Untuk menghindari kesalahan ketika mengamati kekeruhan pada tabung larutan uji saat menggunakan mata manusia maka dilakukan pengamatan menggunakan Spektrofotometri UV-VIS. Hasil Spektrofotometri UV-VIS menunjukkan bahwa nilai absorban yang diperoleh dari larutan uji konsentrasi 2000 ppm, 1000 ppm, 500 ppm, 250 ppm dan 125 ppm dari minyak atsiri hasil destilasi uap air sangat besar jika dibandingkan dengan nilai absorban medium sebagai kontrol. Hasil yang sama juga dialami oleh nilai absorban yang diperoleh dari larutan uji dari minyak atsiri hasil enfleurasi (Lampiran 16 dan 17). Prinsip Spektrofotometri UV-VIS yaitu semakin besar nilai absorban dari suatu larutan maka semakin keruh larutan tersebut. Jadi dengan ini sudah bisa dipastikan bahwa larutan uji baik dari minyak atsiri hasil destilasi uap air maupun hasil enfleurasi memang keruh. Pengamatan terakhir dilakukan pengkulturan kembali pada medium agar, hal ini untuk menghilangkan keraguan pada kekeruhan tabung larutan uji yang ditimbulkan akibat pertumbuhan bakteri uji atau karena faktor lain.
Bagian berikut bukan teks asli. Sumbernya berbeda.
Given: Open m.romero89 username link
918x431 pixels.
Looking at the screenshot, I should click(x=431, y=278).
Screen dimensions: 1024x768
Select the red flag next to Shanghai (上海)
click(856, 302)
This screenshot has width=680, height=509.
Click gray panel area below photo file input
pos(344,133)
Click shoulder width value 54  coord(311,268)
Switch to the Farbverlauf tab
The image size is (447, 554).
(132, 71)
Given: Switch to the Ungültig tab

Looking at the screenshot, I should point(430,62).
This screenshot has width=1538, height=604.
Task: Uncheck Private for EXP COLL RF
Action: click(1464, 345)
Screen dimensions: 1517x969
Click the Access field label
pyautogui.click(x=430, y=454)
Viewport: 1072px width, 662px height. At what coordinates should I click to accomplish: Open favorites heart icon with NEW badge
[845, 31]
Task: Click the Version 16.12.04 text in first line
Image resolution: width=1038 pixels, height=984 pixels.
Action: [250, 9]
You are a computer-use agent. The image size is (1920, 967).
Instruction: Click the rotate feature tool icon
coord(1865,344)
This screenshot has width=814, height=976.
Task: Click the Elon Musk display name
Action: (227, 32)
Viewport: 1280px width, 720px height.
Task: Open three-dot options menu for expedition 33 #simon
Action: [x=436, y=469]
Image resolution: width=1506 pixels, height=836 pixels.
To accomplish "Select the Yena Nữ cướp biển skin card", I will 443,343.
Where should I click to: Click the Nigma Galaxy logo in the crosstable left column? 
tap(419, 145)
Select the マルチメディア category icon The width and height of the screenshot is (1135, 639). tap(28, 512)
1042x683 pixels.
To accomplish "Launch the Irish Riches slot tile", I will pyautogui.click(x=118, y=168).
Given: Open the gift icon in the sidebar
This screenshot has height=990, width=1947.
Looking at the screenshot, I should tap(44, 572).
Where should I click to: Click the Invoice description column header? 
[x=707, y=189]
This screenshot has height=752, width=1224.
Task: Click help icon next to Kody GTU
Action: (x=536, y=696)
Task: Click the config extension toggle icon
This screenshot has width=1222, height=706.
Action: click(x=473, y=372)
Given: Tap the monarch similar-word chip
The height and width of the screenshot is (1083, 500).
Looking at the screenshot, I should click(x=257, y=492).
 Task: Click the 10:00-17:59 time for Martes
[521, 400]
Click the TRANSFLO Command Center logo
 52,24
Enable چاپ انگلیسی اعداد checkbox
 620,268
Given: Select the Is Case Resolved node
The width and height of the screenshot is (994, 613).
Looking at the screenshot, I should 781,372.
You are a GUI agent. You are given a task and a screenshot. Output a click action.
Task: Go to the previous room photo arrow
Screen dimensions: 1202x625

Setelah dilakukan pengkulturan kembali pada medium agar dan terlihat pertumbuhan bakteri di dalamnya maka dapat dipastikan bahwa kekeruhan yang terjadi pada tabung larutan uji sebelumnya karena adanya bakteri yang tumbuh pula (Gambar 33 - 44).

Untuk antibakteri pembanding yang digunakan yaitu ciprofloxacin, diperoleh hasil paling besar aktivitasnya pada bakteri Bacillus subtilis dengan Konsentrasi Hambat Minimum (KHM) sebesar 0,0625 ppm dan Konsentrasi Bunuh Minimum (KBM) sebesar 0,125 ppm.

Hasil penelitian ini menunjukkan bahwa minyak atsiri buah bawang hutan yang dihasilkan dari dua metode yang berbeda tersebut tidak memiliki aktivitas antimikroba. Hal ini dapat terjadi karena konsentrasi yang dimiliki oleh masing-masing senyawa kimia penyusun minyak atsiri sangat rendah sehingga mempengaruhi aktivitas antibakteri yang dimilikinya.